Rebranding the Defense Department as the
Department of War
will cost taxpayers upwards of $125 million in new signs and
stationery.
As Steven Greenhouse concludes for The
Guardian,
"In seeking a mammoth increase in military spending
while cutting social programs,
Trump is again showing how hollow his promises were about making
life better for typical Americans."
Marjorie Taylor Greene was right to
course-correct.
"I don't have Trump Derangement Syndrome," she said.
"I have
Trump Disappointment Syndrome."
Trump Disappointment Syndrome is spreading...
This is, unfortunately, how the game works:
less
for us, more for them - paid for by "we the people."

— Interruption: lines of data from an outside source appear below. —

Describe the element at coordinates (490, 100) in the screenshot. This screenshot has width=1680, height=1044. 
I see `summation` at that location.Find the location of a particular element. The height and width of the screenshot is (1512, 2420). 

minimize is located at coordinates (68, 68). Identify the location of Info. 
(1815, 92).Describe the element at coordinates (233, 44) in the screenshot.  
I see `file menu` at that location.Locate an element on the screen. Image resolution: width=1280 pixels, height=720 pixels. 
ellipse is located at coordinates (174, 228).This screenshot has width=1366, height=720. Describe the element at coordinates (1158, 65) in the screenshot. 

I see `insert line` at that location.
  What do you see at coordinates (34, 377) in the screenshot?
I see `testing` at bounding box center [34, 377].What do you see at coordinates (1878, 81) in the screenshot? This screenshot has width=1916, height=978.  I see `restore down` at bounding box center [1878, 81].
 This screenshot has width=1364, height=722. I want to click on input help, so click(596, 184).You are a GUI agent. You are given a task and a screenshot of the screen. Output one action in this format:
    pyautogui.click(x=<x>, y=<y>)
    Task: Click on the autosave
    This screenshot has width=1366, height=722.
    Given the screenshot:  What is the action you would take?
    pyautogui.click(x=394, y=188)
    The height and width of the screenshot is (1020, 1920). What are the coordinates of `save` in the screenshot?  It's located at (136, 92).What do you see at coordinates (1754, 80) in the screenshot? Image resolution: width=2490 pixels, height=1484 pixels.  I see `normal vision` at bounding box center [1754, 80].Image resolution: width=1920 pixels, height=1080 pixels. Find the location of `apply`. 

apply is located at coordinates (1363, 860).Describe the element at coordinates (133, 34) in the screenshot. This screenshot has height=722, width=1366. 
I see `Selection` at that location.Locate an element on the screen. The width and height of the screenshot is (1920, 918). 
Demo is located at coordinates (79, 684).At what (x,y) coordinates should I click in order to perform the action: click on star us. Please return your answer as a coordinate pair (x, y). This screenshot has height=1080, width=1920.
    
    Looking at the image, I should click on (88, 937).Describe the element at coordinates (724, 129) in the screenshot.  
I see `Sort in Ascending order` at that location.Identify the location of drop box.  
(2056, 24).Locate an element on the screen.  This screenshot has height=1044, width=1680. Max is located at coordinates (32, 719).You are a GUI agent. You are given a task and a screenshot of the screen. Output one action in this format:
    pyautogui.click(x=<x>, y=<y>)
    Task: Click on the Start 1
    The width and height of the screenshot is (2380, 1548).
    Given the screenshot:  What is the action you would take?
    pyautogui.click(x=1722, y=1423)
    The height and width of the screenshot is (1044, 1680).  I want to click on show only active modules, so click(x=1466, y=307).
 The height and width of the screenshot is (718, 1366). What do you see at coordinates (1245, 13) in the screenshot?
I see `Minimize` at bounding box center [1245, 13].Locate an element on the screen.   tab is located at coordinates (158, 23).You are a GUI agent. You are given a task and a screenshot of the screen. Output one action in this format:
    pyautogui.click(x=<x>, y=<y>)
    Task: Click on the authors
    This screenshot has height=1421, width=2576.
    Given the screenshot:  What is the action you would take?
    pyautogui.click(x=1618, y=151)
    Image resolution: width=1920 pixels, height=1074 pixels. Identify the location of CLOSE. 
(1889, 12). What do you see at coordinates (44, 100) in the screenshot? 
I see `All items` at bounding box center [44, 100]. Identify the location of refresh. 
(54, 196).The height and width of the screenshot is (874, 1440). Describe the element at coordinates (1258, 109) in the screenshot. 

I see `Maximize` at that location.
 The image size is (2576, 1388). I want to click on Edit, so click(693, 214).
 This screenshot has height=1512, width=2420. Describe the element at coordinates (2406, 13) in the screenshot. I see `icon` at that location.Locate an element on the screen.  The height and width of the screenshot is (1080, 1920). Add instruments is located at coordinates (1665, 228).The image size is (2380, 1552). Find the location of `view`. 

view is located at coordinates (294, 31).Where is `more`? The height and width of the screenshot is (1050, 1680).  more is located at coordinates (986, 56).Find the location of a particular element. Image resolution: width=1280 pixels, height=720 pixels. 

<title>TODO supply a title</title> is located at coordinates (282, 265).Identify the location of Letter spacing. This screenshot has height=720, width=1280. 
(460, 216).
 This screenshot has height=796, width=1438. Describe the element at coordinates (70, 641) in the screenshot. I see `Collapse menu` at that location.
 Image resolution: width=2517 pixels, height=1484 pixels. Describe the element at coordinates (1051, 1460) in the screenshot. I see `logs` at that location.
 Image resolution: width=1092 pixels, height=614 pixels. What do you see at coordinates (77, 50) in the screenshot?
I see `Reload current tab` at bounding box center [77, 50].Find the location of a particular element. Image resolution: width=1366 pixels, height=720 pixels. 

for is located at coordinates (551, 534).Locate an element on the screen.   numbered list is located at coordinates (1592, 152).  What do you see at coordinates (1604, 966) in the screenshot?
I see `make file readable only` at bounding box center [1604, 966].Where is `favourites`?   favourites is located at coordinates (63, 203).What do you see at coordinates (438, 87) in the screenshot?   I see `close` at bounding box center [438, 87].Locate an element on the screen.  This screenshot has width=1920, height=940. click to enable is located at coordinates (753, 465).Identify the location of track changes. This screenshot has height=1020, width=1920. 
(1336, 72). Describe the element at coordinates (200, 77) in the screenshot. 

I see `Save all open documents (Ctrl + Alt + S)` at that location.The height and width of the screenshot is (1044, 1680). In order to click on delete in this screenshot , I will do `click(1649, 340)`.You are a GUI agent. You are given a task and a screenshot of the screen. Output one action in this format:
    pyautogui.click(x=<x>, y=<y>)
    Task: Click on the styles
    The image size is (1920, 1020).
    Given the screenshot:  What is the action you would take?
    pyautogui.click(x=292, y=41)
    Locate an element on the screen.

Yet just as important as the math involved in
bleeding us dry is the conspiracy of distraction that keeps us in
the dark about the theft in our midst.
That's where the distractions come in:
the
ballroom, the golf course, the spectacles on the White House lawn.
Give the public something to watch.
Something to
argue about.
Something impossible to ignore.
They want our outrage, not our scrutiny.
Keep the spotlight bright, so no one notices
what's happening in the shadows.
While the public watches the spectacle, the money
is moving.
The spectacle is the decoy. The theft is the
point.
The damage is being hidden - but the bill is
still coming due.
We're told this is policy.
This is leadership.
This is necessary for "national security" and the good of the country.
But what we're really being given is a show, with
Trump playing the part of the greatest showman...
The show has to be loud enough to keep the
public's attention.
It has to be constant enough to keep us from
asking the real question:
where is the money going?
Because while we're watching the show, the
hold-up is taking place. The tellers are filling the bags with
stolen loot. And they're using the government as the get-away car.
That is how the con works.
As we warned in
Battlefield America - The War on the American
People and its fictional counterpart
The Erik Blair Diaries, this is how the machinery of
the police state expands:
not just through endless war, unchecked
power, and a government that no longer answers to the people - but
through insider profiteering, cronyism and corruption disguised as
reform, efficiency and nationalism.
That's the Trump hustle:
while we're being distracted by the
spectacle, they're emptying the vault.